Bruce has spent a lot of time posting on this thread and shared some invaluable info....listen to him....no Belair is not affiliated with TPI, SFX or Registry Collection.  How could they be they have nothing but a big hole in ground to exchange....

The airport...I was one who was told that...absolutely incredible.....we just laughed...it is a mountain, like the Sierra Madre mountians set over the ocean...really come on.....listen to Bruce, the costs would be atronomical as well as fact that I highly doubt the government would undertake that and then think how long that would take.....we were also told there was going to be 2 airports,  okay that sounds feasible...we just laughed and no the salesman did not like it..but we are familiar with the area and this is all hogwash..the airport is staying, there is not going to be a road thru the military base...

Read and reread the posts...read and reread Bruce's posts from way back....

Oh I to  am so fearful for all of you who bought a long time ago and have only as Bruce says a mud hole for progress...

I have to go to bed now..this whole issue has exhausted me and I have not even invested,but my thoughts are with those who have....


----------



## brucecz

judy23 said:


> Thank you Mule for your candid observation. I have been following this thread since its inception.It is very clear to me as well as to the motives of some of the responses.




Judy23, I find your posting  I quoted above and your  complimenting and agreeing with the Mule about the Belaire very interesting and disturbing  in light of all of the proven lies told by the Belaire and their shills.   

When I asked the Mule to post a link to his claim, the Mule said he could not and offered such a transparently false excuse which IMHO is a Belaire MO. I on the other hand have provided links to validate my claims. Here is the Mules post # 164 in this string Quote "Sorry Bruce but Tug will not let me post any negative report. Im sure its because it will show all the deceit that some tug members have been posting about the Belaire." Unquote 

The Mule then does not IMHO respond to the issue raised but then makes another blatant false claim to divert attention that he could not offer proof of that "Special report" he alluded to. 

I do have to wonder about your motives and your agenda in your posting seemingly supporting the "Mules" posting and his support about the Belaires blatant lies that have been proven many times beyond a reasonable doubt to be nothing but lies.

You seemed to have supported his position in your posting I quoted. 

If you are truly a misguided buyer, then I truly feel sorry for you if you feel your support of the  Belaire and the Mules postings is somehow going to fix the problem of lack of progress on the Belaires lacl of real progress.

Were you maybe taken in by the False promise of doubling your money in 2 years that you put into the Belaire,  or having by not to pay US Taxes if you are a US Citizen? 

A IRS agent posted in one of the earlier Belaire strings that if someone tryed to do that the Belaire agents said in regards in not paying US taxes, they would end up having big legal problems with the IRS. What the Belaire said about paying no US taxes on any profit is so transparently illegal.

But do not worry as there will be no 200%  profits in 2 years for those who bought over a year or more ago to hide if you try to sell the contract assigned to you if you were a  buyer of a Belaire contract.

IMHO it is pretty hard  for any one to double their money in 2 years after buying into the Belaire as promised by Marcos  and other Belaire sales people after investing in a 1 year old mud hole.

When we were there a year ago last September there was some dirt moved. In just one years sort time they now have made great progress and now it is  a beautiful mud hole if you like mud holes instead of the promised accomations made by the Belaire.

**DATA LINES:**
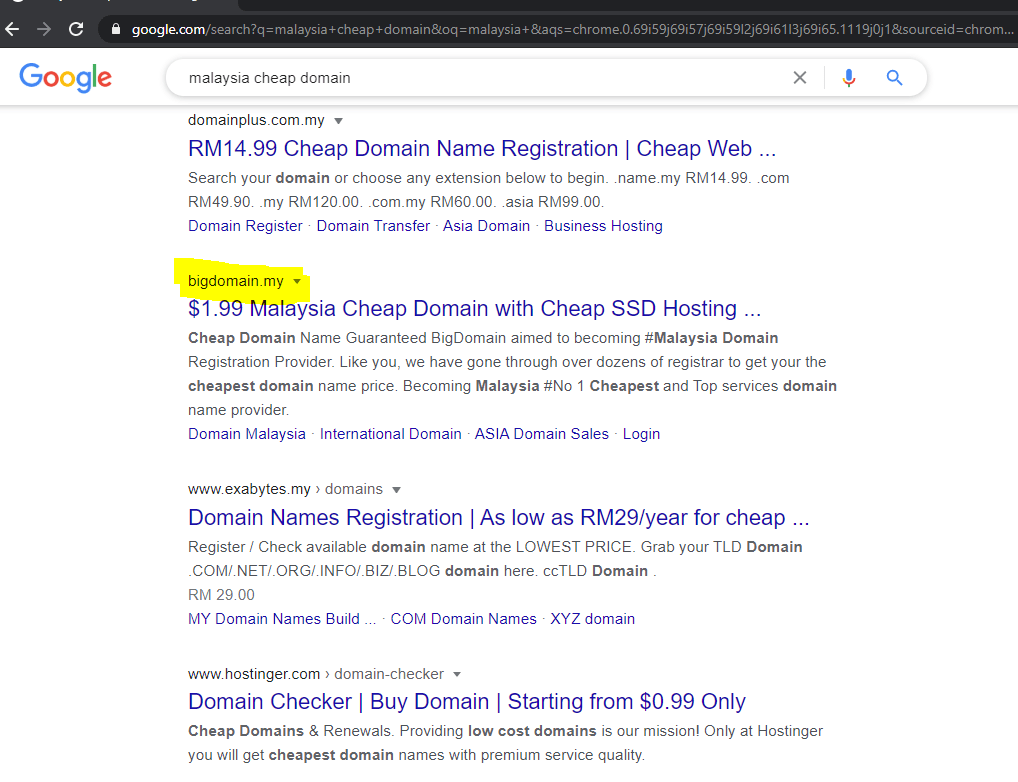The image size is (1018, 782).
Task: Click the Domain Malaysia sitelink
Action: (246, 433)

**JOB 1:** List the companies that the forum thread says Belair is not affiliated with.
**JOB 2:** Copy everything in the forum thread from "The airport...I was" down to "from way back....".

**WORKED SOLUTION 1:**
TPI
SFX
Registry Collection

**WORKED SOLUTION 2:**
The airport...I was one who was told that...absolutely incredible.....we just laughed...it is a mountain, like the Sierra Madre mountians set over the ocean...really come on.....listen to Bruce, the costs would be atronomical as well as fact that I highly doubt the government would undertake that and then think how long that would take.....we were also told there was going to be 2 airports,  okay that sounds feasible...we just laughed and no the salesman did not like it..but we are familiar with the area and this is all hogwash..the airport is staying, there is not going to be a road thru the military base...

Read and reread the posts...read and reread Bruce's posts from way back....